Exercise details
Reproduce the lines below word for word, from the line containing "Locate an element on the screen. The" through the line containing "the menu item", and leave out the pictures.

Dataset content
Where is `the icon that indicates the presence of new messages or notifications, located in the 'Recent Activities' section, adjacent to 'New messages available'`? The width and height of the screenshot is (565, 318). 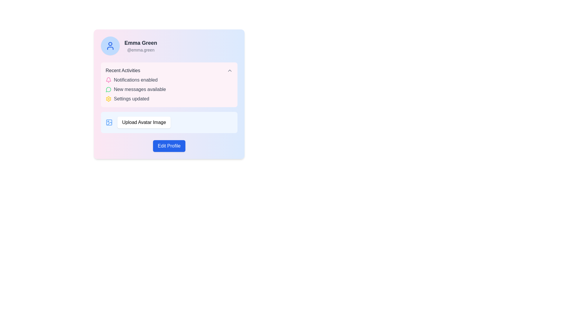 the icon that indicates the presence of new messages or notifications, located in the 'Recent Activities' section, adjacent to 'New messages available' is located at coordinates (108, 89).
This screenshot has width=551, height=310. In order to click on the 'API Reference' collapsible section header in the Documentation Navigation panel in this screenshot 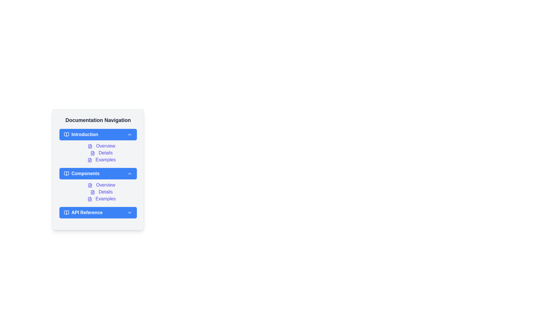, I will do `click(98, 212)`.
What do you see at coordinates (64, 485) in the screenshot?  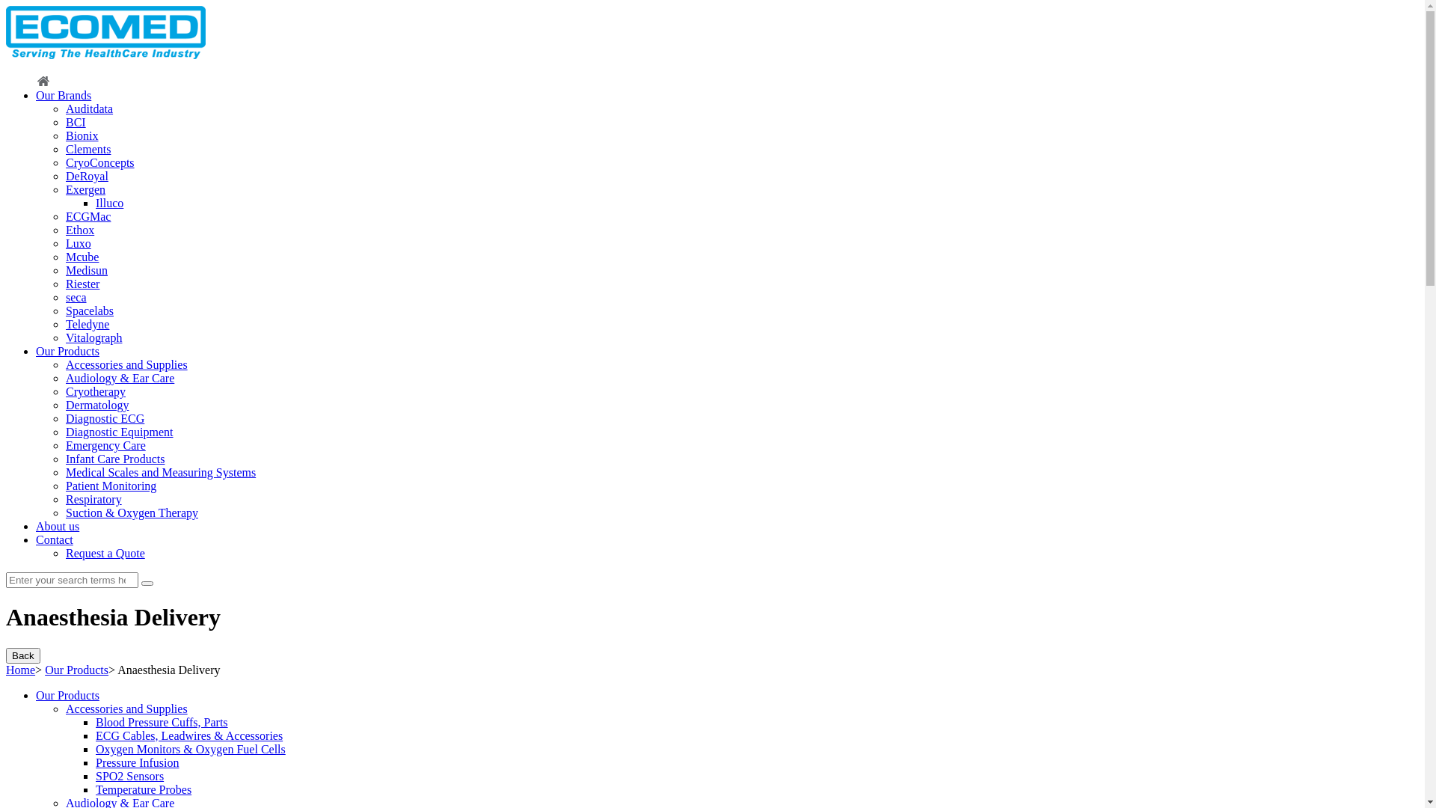 I see `'Patient Monitoring'` at bounding box center [64, 485].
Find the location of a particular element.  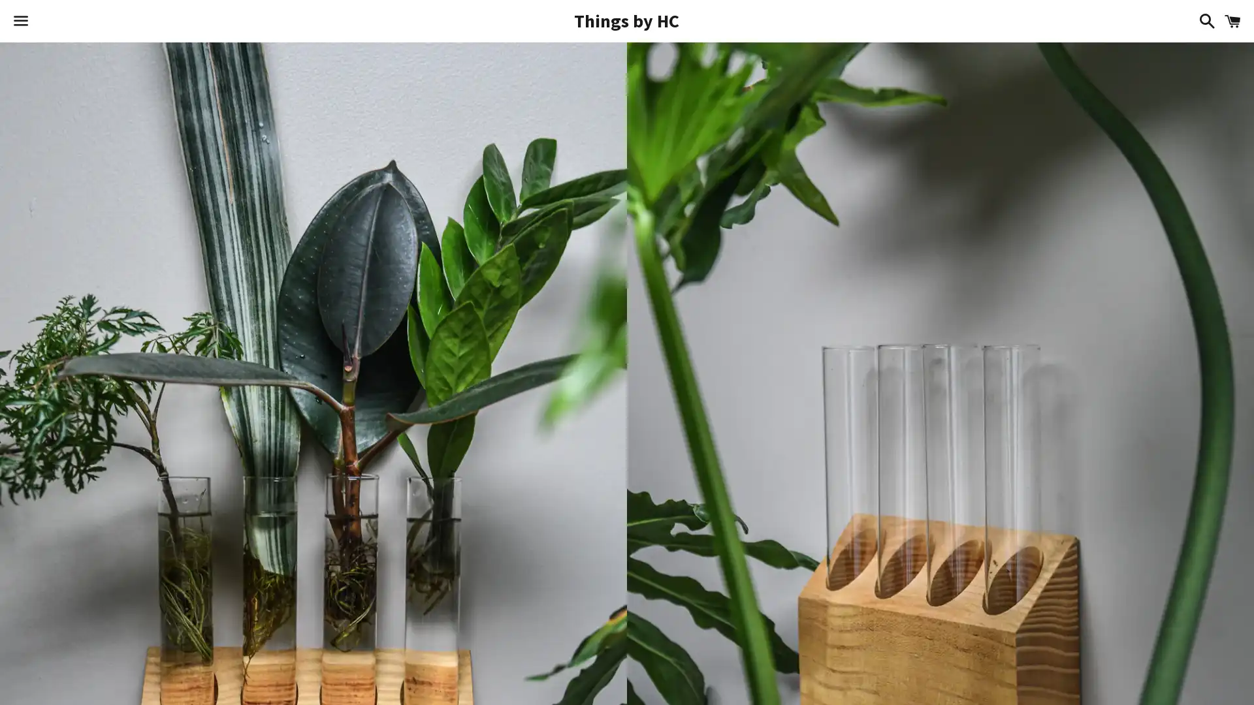

Menu is located at coordinates (21, 20).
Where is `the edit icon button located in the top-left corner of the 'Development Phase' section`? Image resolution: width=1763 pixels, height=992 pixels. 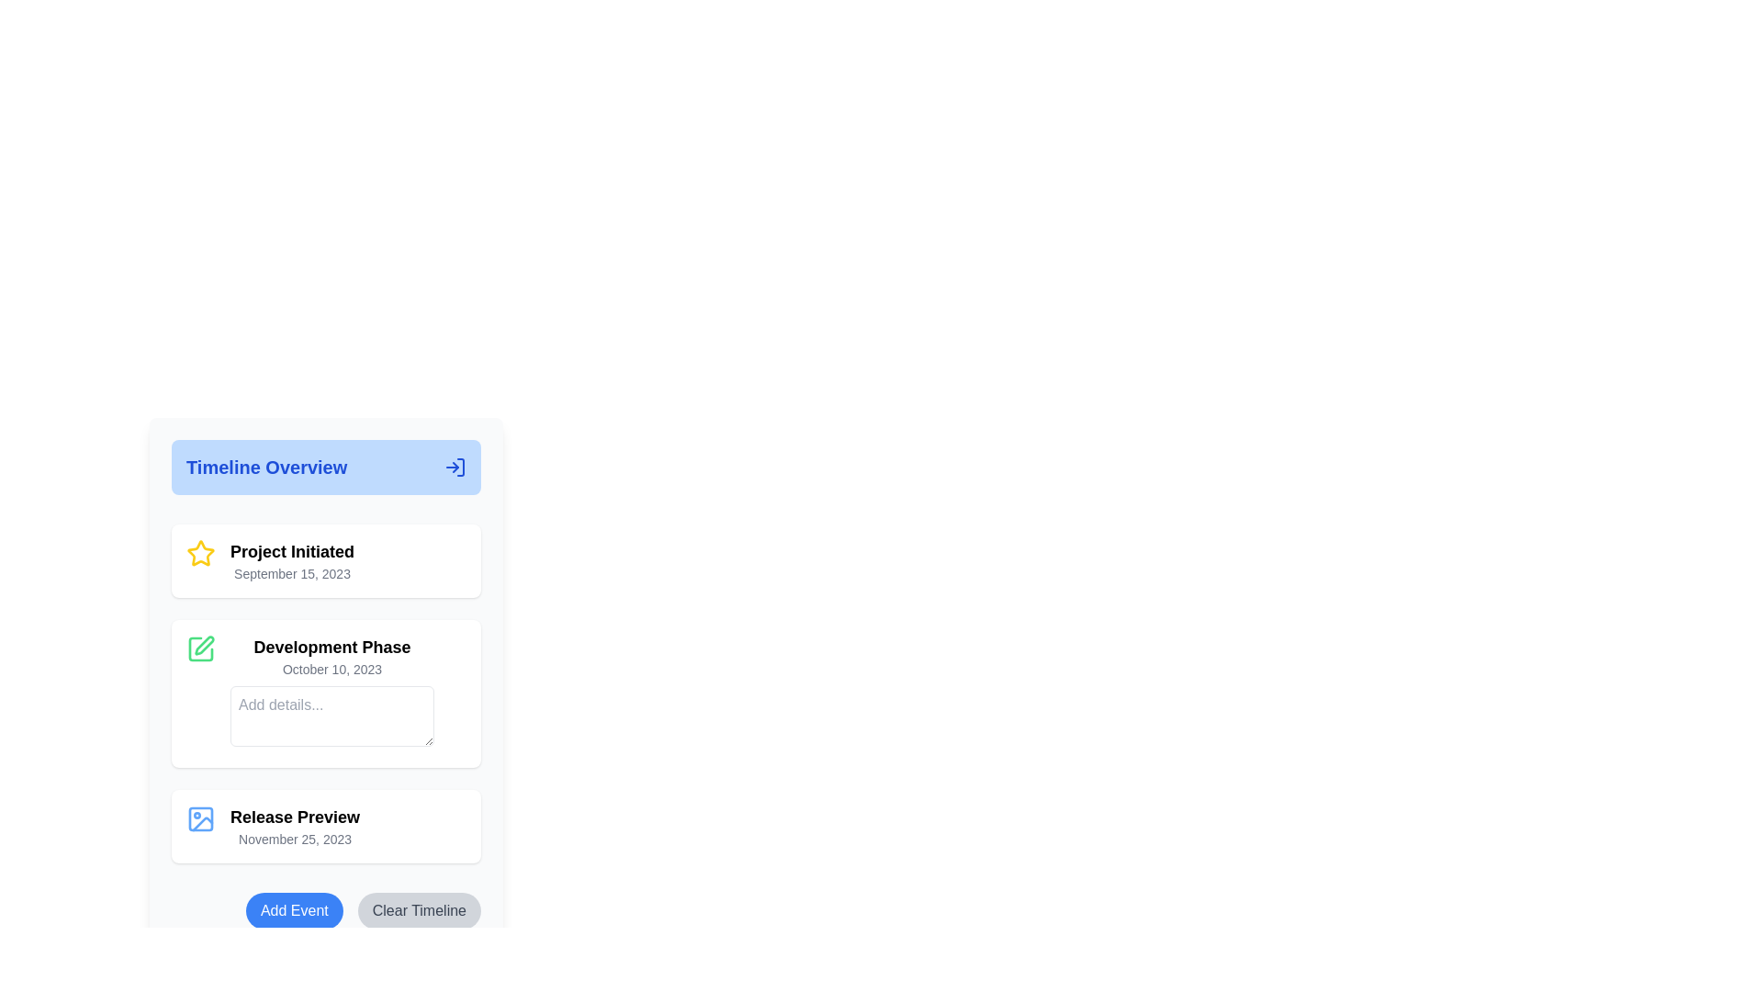
the edit icon button located in the top-left corner of the 'Development Phase' section is located at coordinates (201, 647).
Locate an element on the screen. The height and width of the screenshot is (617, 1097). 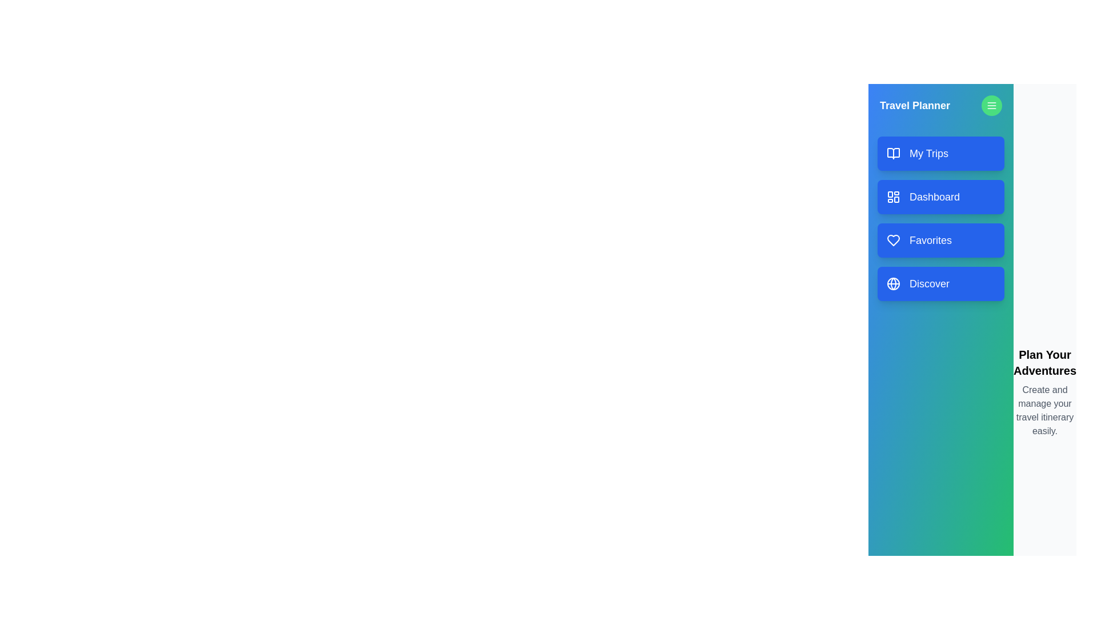
the menu item My Trips to navigate is located at coordinates (940, 153).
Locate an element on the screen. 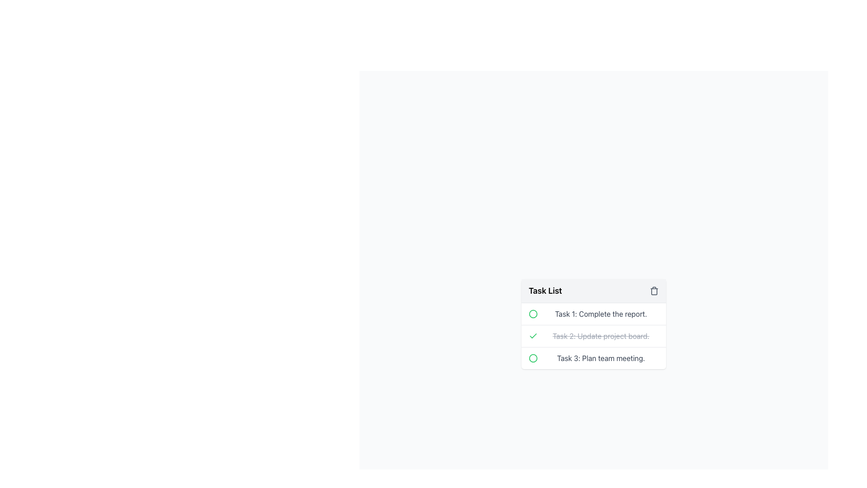 Image resolution: width=867 pixels, height=488 pixels. the task item labeled 'Task 1: Complete the report.' which has a green circular icon indicating its incomplete status is located at coordinates (594, 313).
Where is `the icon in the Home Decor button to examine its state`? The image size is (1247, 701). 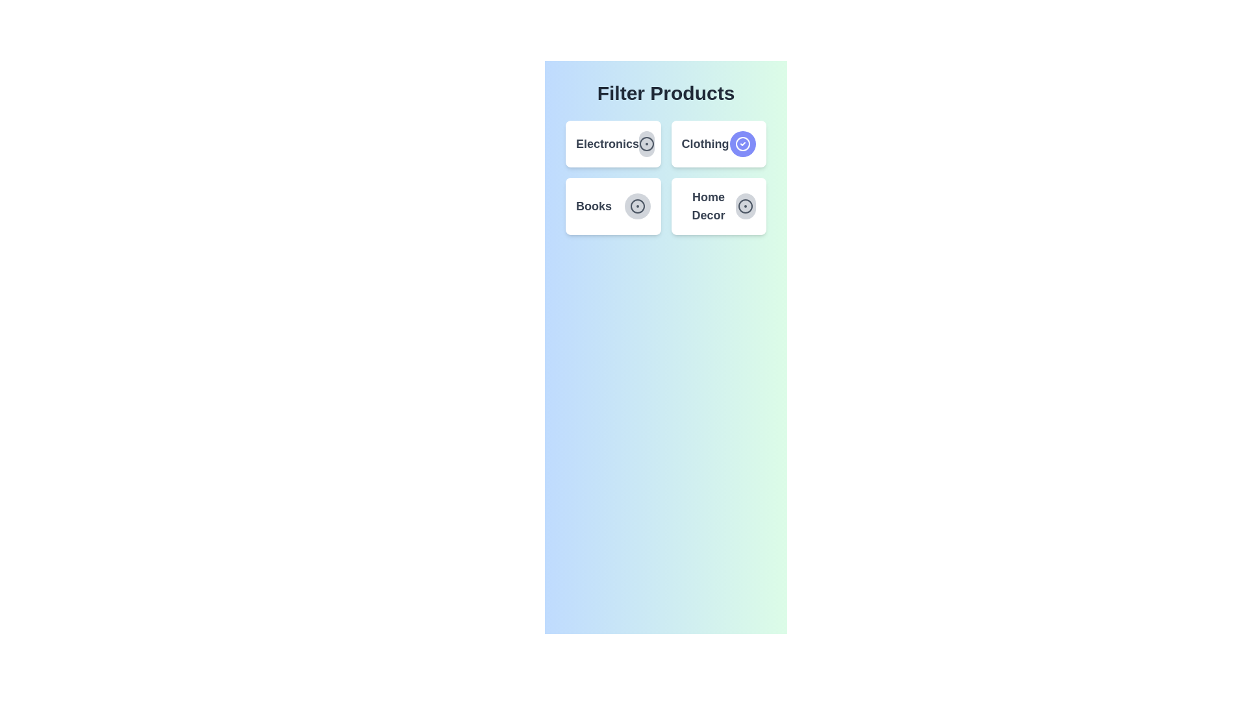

Solution to the problem
Locate an element on the screen. The height and width of the screenshot is (617, 1097). 
the menu item My Trips to navigate is located at coordinates (940, 153).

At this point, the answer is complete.